Stated problem: Starting at the beginning of the entries and ending at the line containing "will [971, 117].", rewrite those lines with "search field" replaced by "search box". Leave everything else unchanged.

Entries drawn from a collection
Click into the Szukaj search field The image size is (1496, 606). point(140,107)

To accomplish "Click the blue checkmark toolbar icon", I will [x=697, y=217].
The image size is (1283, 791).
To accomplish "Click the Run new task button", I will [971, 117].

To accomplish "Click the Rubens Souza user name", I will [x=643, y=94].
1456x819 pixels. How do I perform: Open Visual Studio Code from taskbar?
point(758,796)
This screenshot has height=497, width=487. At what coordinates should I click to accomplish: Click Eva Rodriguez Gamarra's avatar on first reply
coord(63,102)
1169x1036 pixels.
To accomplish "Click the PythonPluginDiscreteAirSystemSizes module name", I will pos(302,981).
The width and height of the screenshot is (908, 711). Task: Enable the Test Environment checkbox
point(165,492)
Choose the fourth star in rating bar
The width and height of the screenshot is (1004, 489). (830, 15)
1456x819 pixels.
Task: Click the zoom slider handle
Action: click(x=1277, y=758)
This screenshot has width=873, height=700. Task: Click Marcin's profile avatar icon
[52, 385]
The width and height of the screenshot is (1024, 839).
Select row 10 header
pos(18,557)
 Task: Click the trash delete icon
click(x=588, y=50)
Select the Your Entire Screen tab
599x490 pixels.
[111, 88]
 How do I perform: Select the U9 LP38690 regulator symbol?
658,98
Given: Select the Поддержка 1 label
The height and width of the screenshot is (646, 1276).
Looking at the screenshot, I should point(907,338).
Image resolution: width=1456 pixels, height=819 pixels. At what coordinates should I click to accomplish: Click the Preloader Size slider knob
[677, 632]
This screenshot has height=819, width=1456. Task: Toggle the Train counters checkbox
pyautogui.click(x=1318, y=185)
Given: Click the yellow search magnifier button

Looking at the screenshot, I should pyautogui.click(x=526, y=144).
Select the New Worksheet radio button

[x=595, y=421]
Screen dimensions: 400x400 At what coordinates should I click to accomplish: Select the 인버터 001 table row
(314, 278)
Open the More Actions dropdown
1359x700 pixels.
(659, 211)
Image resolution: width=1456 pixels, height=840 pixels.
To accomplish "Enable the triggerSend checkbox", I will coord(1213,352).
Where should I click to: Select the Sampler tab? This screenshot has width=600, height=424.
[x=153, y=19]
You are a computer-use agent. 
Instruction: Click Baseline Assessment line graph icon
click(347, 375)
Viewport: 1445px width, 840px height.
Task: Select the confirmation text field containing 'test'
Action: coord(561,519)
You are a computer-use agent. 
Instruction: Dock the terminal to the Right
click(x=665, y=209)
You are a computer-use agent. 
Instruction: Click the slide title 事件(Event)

Response:
Click into the Szukaj search box The image size is (1496, 606). point(140,107)

To accomplish "Click the blue checkmark toolbar icon", I will [x=697, y=217].
The image size is (1283, 791).
To accomplish "Click the Run new task button", I will [971, 117].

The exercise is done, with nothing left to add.